Вы не могли бы передать трубочку Наде? Нет, я не могу передать трубочку Наде. Не будете ли вы любезны сказать…
Я слушал плохо и отвечал готовыми фразами, я старался представить себе этого человека; смотрел в стекло, которое лежало на столе, и пытался представить себе этого человека. В стекле отражалось мое лицо, и оно не было похоже на лицо человека, говорящего бархатным голосом. В стекле отсвечивали большие очки, острые скулы и волосы, о которых однажды было сказано, что их хватит еще на один интеграл. Конечно, это преувеличение, я тогда так и ответил. Но я знаю, что у меня не бархатный голос. И мне некому звонить из автомата.
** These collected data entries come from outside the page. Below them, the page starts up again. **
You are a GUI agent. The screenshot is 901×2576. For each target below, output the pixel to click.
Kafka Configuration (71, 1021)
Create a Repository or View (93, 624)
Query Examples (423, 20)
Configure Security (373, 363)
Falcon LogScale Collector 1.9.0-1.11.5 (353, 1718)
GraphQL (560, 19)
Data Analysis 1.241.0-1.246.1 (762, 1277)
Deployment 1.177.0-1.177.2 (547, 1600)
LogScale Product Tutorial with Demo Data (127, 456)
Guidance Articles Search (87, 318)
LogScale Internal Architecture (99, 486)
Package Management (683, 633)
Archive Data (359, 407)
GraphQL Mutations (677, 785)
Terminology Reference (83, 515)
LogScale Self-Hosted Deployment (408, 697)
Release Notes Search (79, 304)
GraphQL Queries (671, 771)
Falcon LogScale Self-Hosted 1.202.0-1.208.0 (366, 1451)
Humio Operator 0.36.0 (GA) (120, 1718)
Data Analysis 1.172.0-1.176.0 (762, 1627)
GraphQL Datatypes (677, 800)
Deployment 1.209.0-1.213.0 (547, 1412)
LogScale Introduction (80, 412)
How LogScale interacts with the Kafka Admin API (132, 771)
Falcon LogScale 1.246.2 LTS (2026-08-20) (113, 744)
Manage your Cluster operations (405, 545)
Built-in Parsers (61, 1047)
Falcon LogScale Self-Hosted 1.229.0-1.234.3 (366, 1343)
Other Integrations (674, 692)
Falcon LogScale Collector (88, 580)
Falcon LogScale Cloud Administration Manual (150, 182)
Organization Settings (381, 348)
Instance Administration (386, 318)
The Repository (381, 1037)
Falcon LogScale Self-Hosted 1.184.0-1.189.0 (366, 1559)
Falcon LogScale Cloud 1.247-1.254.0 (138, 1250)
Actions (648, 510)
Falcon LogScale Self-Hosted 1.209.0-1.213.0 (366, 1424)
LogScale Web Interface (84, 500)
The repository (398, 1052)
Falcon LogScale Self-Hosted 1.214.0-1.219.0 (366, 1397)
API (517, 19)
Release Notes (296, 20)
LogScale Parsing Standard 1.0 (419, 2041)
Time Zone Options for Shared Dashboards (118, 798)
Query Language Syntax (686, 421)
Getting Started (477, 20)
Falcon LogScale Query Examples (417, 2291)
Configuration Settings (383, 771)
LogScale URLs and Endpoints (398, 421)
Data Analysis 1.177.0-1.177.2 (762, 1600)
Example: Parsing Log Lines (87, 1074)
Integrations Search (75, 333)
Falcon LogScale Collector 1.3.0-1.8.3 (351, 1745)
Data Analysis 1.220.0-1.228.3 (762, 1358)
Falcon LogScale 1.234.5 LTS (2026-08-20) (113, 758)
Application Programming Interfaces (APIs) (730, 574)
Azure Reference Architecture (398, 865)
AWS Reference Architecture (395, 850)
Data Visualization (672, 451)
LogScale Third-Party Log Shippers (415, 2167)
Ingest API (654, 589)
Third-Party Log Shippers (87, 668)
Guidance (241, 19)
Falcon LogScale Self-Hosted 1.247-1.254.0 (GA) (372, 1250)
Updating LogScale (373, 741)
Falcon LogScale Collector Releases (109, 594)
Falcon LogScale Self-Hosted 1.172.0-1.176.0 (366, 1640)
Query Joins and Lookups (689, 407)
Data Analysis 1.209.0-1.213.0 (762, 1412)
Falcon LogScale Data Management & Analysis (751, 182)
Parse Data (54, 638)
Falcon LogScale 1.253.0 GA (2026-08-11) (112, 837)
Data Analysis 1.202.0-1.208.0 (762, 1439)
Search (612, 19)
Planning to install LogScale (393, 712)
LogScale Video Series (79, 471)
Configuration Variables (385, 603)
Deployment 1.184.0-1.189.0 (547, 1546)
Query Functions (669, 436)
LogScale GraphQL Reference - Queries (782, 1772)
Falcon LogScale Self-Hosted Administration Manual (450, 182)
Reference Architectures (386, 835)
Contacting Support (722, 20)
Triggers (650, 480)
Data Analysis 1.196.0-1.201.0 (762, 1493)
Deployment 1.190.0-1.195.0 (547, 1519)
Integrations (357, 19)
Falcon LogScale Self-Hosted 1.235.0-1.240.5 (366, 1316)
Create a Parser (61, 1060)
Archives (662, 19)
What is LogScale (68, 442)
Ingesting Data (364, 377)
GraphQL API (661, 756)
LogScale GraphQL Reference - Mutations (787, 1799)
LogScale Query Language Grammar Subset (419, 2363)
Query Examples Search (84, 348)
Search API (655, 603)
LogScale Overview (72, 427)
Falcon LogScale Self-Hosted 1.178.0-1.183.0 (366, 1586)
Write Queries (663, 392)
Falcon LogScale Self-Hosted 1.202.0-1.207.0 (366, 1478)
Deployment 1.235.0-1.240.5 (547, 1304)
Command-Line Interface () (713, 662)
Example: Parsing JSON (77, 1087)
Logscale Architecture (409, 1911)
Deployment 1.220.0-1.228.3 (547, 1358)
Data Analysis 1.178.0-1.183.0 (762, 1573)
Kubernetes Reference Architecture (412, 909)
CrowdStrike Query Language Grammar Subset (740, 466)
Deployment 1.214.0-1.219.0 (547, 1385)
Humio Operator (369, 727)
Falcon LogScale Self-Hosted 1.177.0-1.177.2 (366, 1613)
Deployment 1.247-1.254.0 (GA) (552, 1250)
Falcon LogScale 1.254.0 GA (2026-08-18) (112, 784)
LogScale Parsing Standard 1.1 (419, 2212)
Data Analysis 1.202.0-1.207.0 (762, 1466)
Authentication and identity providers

Я сидел у окна и слушал бархатный голос, и давал готовые ответы, и рассматривал свое отражение в стекле, когда отворилась дверь и вошла девушка. Сначала я просто увидел, что вошла девушка, и просто положил трубку на место, потому что в ней уже ничего не было, кроме гудков, и встал, — просто потому, что в комнату вошла девушка. Она вошла и сделала несколько шагов ко мне. Я отвел глаза, посмотрел в сторону, но уже вся комната была заполнена лицом девушки, через которое просвечивали только столы и окно. Сама она стояла где-то на уровне глаз; а там, где черные волосы падали на ухо, медленно захлопывалась маленькая дверь, оставляя нас одних в этой комнате, где жил черный блестящий телефон.
— Меня зовут Надежда, — сказала девушка.
Я объяснил ей, кто я и как попал сюда. Рассказывать про телефон не хотелось. Мы стояли у окна, и я смотрел на девушку через ее лицо.
— Вы впервые у нас? — спросила Надежда.
— Да.
Тень от мачты протянулась через весь двор, и слабый ветер перебирал траву.
— Вам нравится?
— Эта комната похожа на обыкновенное учреждение.
— Здесь наша редакция.
— Вообще, мне нравится. Мачта. И трава, как в поле.
— Вы еще не видели нашу аппаратуру.
— Да.
— Это очень интересно.
— Конечно. Ручки, лампочки, — сказал я.
— Вы долго можете разговаривать таким образом?
— Сколько угодно.
— Завидую. — сказала она.
Я увидел в окно, что мои девушки-биологи идут к выходу по дорожке среди зеленой травы. Надежда стояла спиной к окну.
— Разве передача уже кончилась? — спросил я.
— Да. Мы вышли в эфир сразу же.
— Мы?
— Мы.
— Жаль, что я не видел.
— Ничего.
— Какая у вас профессия, — сказал я.
— И все-таки ее не сравнишь с вашей, — сказала Надежда.
Я не видел запуск космической ракеты.
Я не видел собственными глазами, как дрогнули стальные фермы и вытянутая серебристая громада ракеты взмыла вверх.